Exercise requirements: Reproduce each of the rows below word for word.
========================================
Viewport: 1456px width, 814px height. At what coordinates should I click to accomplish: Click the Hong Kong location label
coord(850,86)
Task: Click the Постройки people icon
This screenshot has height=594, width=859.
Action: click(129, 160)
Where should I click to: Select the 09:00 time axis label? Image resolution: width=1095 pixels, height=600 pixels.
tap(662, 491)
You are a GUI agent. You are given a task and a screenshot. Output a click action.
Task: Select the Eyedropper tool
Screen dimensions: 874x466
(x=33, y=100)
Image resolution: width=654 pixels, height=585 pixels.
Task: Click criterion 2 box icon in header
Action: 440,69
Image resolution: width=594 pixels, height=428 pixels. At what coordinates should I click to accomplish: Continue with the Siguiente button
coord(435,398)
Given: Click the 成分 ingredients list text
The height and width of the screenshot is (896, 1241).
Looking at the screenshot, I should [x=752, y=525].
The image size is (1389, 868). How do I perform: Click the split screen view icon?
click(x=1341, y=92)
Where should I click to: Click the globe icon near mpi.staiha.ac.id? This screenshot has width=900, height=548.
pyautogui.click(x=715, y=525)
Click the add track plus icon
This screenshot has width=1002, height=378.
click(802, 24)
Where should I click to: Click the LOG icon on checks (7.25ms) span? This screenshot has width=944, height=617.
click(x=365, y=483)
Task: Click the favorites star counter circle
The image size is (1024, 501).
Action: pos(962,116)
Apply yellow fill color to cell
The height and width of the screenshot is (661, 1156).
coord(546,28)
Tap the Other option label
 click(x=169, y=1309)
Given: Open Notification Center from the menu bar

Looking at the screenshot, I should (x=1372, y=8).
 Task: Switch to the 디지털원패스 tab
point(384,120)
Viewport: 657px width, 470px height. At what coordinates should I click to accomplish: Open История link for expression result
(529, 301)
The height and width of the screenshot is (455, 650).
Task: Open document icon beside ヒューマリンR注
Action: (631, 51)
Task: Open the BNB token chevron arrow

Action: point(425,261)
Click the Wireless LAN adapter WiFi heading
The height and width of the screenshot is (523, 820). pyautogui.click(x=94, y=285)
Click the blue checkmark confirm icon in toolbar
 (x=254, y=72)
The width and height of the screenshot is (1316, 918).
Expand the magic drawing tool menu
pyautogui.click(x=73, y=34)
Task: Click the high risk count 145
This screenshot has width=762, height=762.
========================================
Answer to this problem:
Viewport: 1456px width, 814px height. At what coordinates should I click to accomplish: Click the Hong Kong location label
coord(850,86)
Task: Click the Постройки people icon
This screenshot has height=594, width=859.
Action: click(129, 160)
Where should I click to: Select the 09:00 time axis label? Image resolution: width=1095 pixels, height=600 pixels.
tap(662, 491)
You are a GUI agent. You are given a task and a screenshot. Output a click action.
Task: Select the Eyedropper tool
Screen dimensions: 874x466
(x=33, y=100)
Image resolution: width=654 pixels, height=585 pixels.
Task: Click criterion 2 box icon in header
Action: 440,69
Image resolution: width=594 pixels, height=428 pixels. At what coordinates should I click to accomplish: Continue with the Siguiente button
coord(435,398)
Given: Click the 成分 ingredients list text
The height and width of the screenshot is (896, 1241).
Looking at the screenshot, I should [x=752, y=525].
The image size is (1389, 868). How do I perform: Click the split screen view icon?
click(x=1341, y=92)
Where should I click to: Click the globe icon near mpi.staiha.ac.id? This screenshot has width=900, height=548.
pyautogui.click(x=715, y=525)
Click the add track plus icon
This screenshot has width=1002, height=378.
click(802, 24)
Where should I click to: Click the LOG icon on checks (7.25ms) span? This screenshot has width=944, height=617.
click(x=365, y=483)
Task: Click the favorites star counter circle
The image size is (1024, 501).
Action: pos(962,116)
Apply yellow fill color to cell
The height and width of the screenshot is (661, 1156).
coord(546,28)
Tap the Other option label
 click(x=169, y=1309)
Given: Open Notification Center from the menu bar

Looking at the screenshot, I should (x=1372, y=8).
 Task: Switch to the 디지털원패스 tab
point(384,120)
Viewport: 657px width, 470px height. At what coordinates should I click to accomplish: Open История link for expression result
(529, 301)
The height and width of the screenshot is (455, 650).
Task: Open document icon beside ヒューマリンR注
Action: (631, 51)
Task: Open the BNB token chevron arrow

Action: point(425,261)
Click the Wireless LAN adapter WiFi heading
The height and width of the screenshot is (523, 820). pyautogui.click(x=94, y=285)
Click the blue checkmark confirm icon in toolbar
 (x=254, y=72)
The width and height of the screenshot is (1316, 918).
Expand the magic drawing tool menu
pyautogui.click(x=73, y=34)
Task: Click the high risk count 145
This screenshot has width=762, height=762.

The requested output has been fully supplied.